CHP'de, gerçekçi bir programla yeni başlangıca ihtiyaç var. Hem de hiç zaman yitirmeden.

Anayasa değişikliğine 'hayır' diyen %49'un örgütlenmesi, birlik ve dayanışma içinde hareket etmesi, Türkiye'nin öncelikli meselesi haline gelince; AKP'nin önerdiği yeni yönetim biçimine 'hayır' diyenlerin yarısını temsil eden CHP, tarihi bir sorumluluğun neredeyse bütün yükünü omuzlarında hissetti. CHP'nin öncü bir rol oynayacağına şüphe yok; ancak, durumdan görev çıkarıp bütün sorumluluğu üstlenirse, %49'un konsolidasyonu zora girer.
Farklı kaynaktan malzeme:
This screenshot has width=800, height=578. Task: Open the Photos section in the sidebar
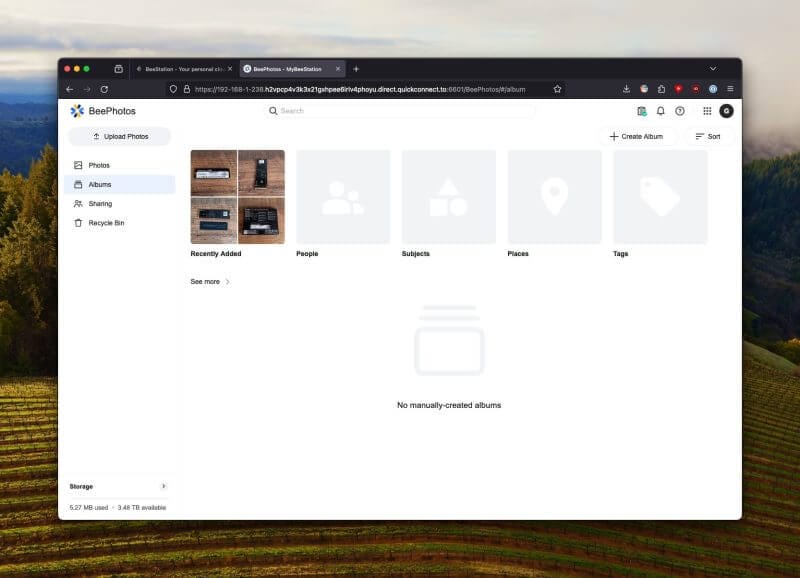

Belki de sırf bu nedenle, hiç zaman yitirmeden, CHP'nin kendini yenilemesine ihtiyaç var.

İçi boş ama kulağa hoş gelen sloganları ve vaatleri bir kenara bırakıp, can yakıcı sorunlara acil çözümler üreten kısa vadeli bir programda buluşmanın sağlanması gerekir. Bu cehennemden çıkış için kılavuz görevi yapacak ortak program…

Bunu yapmayı başaran CHP bütün günahlarından arınacaktır.

Önümüzde fazla zaman yok. Referandum ile başlayan değişim süreci, iki yıl içinde tamamlanacak. CHP, 'hayır' cenahında tüm bileşenleriyle birlikte seküler alanı derleyip toplayıp %49'u şimdi bir arada tutmayı başaramazsa, bunu yapmak için başka zamanı olmayacak.